**WHAT THIS TASK INVOLVES**
Please render each line of the listing below as one string in a JSON list, leaving out blank lines.

**STORED ROWS**
"""

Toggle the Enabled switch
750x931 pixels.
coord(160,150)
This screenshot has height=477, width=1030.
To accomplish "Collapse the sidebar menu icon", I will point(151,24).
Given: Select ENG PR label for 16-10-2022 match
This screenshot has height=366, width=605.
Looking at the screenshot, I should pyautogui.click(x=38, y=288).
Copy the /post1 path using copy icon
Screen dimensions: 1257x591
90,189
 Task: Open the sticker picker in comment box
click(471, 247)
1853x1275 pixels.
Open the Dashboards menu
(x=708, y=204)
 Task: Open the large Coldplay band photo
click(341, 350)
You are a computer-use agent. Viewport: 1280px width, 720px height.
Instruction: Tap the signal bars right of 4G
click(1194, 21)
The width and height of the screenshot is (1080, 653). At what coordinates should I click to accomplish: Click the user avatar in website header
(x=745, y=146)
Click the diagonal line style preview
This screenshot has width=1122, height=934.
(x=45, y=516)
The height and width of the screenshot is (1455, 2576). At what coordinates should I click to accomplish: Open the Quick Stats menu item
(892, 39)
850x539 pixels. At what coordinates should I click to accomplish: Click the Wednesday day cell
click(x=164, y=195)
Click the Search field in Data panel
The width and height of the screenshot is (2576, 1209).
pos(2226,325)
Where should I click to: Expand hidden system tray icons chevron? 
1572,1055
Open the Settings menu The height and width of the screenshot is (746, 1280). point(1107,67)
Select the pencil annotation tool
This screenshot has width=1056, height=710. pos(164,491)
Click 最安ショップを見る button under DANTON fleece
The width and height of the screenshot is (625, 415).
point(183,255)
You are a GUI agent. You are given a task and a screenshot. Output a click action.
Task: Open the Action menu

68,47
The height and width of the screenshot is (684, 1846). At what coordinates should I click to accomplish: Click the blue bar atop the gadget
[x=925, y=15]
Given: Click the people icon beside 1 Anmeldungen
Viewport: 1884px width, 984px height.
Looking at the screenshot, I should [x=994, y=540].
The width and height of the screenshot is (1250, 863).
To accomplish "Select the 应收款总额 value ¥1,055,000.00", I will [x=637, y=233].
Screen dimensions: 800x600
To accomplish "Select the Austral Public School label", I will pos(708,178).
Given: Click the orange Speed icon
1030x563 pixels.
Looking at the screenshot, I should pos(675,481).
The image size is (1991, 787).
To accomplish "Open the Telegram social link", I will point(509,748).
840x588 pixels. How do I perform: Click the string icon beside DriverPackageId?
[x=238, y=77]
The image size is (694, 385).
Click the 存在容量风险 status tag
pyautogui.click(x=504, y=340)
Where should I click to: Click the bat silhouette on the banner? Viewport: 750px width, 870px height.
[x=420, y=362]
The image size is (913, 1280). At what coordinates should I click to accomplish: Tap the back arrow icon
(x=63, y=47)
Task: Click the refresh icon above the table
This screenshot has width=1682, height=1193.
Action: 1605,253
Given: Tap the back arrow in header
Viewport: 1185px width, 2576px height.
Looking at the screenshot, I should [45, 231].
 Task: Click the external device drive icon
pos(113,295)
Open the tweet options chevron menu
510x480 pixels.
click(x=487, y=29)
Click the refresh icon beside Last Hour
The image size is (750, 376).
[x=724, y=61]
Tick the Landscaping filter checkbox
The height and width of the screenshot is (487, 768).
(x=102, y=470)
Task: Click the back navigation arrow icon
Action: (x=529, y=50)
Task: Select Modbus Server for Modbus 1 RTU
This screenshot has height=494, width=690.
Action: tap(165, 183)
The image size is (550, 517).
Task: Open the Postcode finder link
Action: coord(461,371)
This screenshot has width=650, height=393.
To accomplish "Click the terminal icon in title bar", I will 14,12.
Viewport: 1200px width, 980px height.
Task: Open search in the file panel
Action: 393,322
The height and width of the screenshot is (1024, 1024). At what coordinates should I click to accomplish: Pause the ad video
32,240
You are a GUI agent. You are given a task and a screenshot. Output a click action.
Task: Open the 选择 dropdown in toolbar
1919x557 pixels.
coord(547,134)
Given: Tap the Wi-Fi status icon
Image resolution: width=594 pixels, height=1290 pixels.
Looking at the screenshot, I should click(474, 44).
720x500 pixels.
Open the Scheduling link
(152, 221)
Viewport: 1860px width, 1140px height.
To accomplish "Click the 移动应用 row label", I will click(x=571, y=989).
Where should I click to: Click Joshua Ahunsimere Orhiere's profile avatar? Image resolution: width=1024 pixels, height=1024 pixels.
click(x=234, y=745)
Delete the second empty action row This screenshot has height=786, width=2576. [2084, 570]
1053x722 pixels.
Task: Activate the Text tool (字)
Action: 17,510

"""

**FINAL RESULT**
[
  "Toggle the Enabled switch",
  "750x931 pixels.",
  "coord(160,150)",
  "This screenshot has height=477, width=1030.",
  "To accomplish \"Collapse the sidebar menu icon\", I will point(151,24).",
  "Given: Select ENG PR label for 16-10-2022 match",
  "This screenshot has height=366, width=605.",
  "Looking at the screenshot, I should pyautogui.click(x=38, y=288).",
  "Copy the /post1 path using copy icon",
  "Screen dimensions: 1257x591",
  "90,189",
  " Task: Open the sticker picker in comment box",
  "click(471, 247)",
  "1853x1275 pixels.",
  "Open the Dashboards menu",
  "(x=708, y=204)",
  " Task: Open the large Coldplay band photo",
  "click(341, 350)",
  "You are a computer-use agent. Viewport: 1280px width, 720px height.",
  "Instruction: Tap the signal bars right of 4G",
  "click(1194, 21)",
  "The width and height of the screenshot is (1080, 653). At what coordinates should I click to accomplish: Click the user avatar in website header",
  "(x=745, y=146)",
  "Click the diagonal line style preview",
  "This screenshot has width=1122, height=934.",
  "(x=45, y=516)",
  "The height and width of the screenshot is (1455, 2576). At what coordinates should I click to accomplish: Open the Quick Stats menu item",
  "(892, 39)",
  "850x539 pixels. At what coordinates should I click to accomplish: Click the Wednesday day cell",
  "click(x=164, y=195)",
  "Click the Search field in Data panel",
  "The width and height of the screenshot is (2576, 1209).",
  "pos(2226,325)",
  "Where should I click to: Expand hidden system tray icons chevron? ",
  "1572,1055",
  "Open the Settings menu The height and width of the screenshot is (746, 1280). point(1107,67)",
  "Select the pencil annotation tool",
  "This screenshot has width=1056, height=710. pos(164,491)",
  "Click 最安ショップを見る button under DANTON fleece",
  "The width and height of the screenshot is (625, 415).",
  "point(183,255)",
  "You are a GUI agent. You are given a task and a screenshot. Output a click action.",
  "Task: Open the Action menu",
  "68,47",
  "The height and width of the screenshot is (684, 1846). At what coordinates should I click to accomplish: Click the blue bar atop the gadget",
  "[x=925, y=15]",
  "Given: Click the people icon beside 1 Anmeldungen",
  "Viewport: 1884px width, 984px height.",
  "Looking at the screenshot, I should [x=994, y=540].",
  "The width and height of the screenshot is (1250, 863).",
  "To accomplish \"Select the 应收款总额 value ¥1,055,000.00\", I will [x=637, y=233].",
  "Screen dimensions: 800x600",
  "To accomplish \"Select the Austral Public School label\", I will pos(708,178).",
  "Given: Click the orange Speed icon",
  "1030x563 pixels.",
  "Looking at the screenshot, I should pos(675,481).",
  "The image size is (1991, 787).",
  "To accomplish \"Open the Telegram social link\", I will point(509,748).",
  "840x588 pixels. How do I perform: Click the string icon beside DriverPackageId?",
  "[x=238, y=77]",
  "The image size is (694, 385).",
  "Click the 存在容量风险 status tag",
  "pyautogui.click(x=504, y=340)",
  "Where should I click to: Click the bat silhouette on the banner? Viewport: 750px width, 870px height.",
  "[x=420, y=362]",
  "The image size is (913, 1280). At what coordinates should I click to accomplish: Tap the back arrow icon",
  "(x=63, y=47)",
  "Task: Click the refresh icon above the table",
  "This screenshot has width=1682, height=1193.",
  "Action: 1605,253",
  "Given: Tap the back arrow in header",
  "Viewport: 1185px width, 2576px height.",
  "Looking at the screenshot, I should [45, 231].",
  " Task: Click the external device drive icon",
  "pos(113,295)",
  "Open the tweet options chevron menu",
  "510x480 pixels.",
  "click(x=487, y=29)",
  "Click the refresh icon beside Last Hour",
  "The image size is (750, 376).",
  "[x=724, y=61]",
  "Tick the Landscaping filter checkbox",
  "The height and width of the screenshot is (487, 768).",
  "(x=102, y=470)",
  "Task: Click the back navigation arrow icon",
  "Action: (x=529, y=50)",
  "Task: Select Modbus Server for Modbus 1 RTU",
  "This screenshot has height=494, width=690.",
  "Action: tap(165, 183)",
  "The image size is (550, 517).",
  "Task: Open the Postcode finder link",
  "Action: coord(461,371)",
  "This screenshot has width=650, height=393.",
  "To accomplish \"Click the terminal icon in title bar\", I will 14,12.",
  "Viewport: 1200px width, 980px height.",
  "Task: Open search in the file panel",
  "Action: 393,322",
  "The height and width of the screenshot is (1024, 1024). At what coordinates should I click to accomplish: Pause the ad video",
  "32,240",
  "You are a GUI agent. You are given a task and a screenshot. Output a click action.",
  "Task: Open the 选择 dropdown in toolbar",
  "1919x557 pixels.",
  "coord(547,134)",
  "Given: Tap the Wi-Fi status icon",
  "Image resolution: width=594 pixels, height=1290 pixels.",
  "Looking at the screenshot, I should click(474, 44).",
  "720x500 pixels.",
  "Open the Scheduling link",
  "(152, 221)",
  "Viewport: 1860px width, 1140px height.",
  "To accomplish \"Click the 移动应用 row label\", I will click(x=571, y=989).",
  "Where should I click to: Click Joshua Ahunsimere Orhiere's profile avatar? Image resolution: width=1024 pixels, height=1024 pixels.",
  "click(x=234, y=745)",
  "Delete the second empty action row This screenshot has height=786, width=2576. [2084, 570]",
  "1053x722 pixels.",
  "Task: Activate the Text tool (字)",
  "Action: 17,510"
]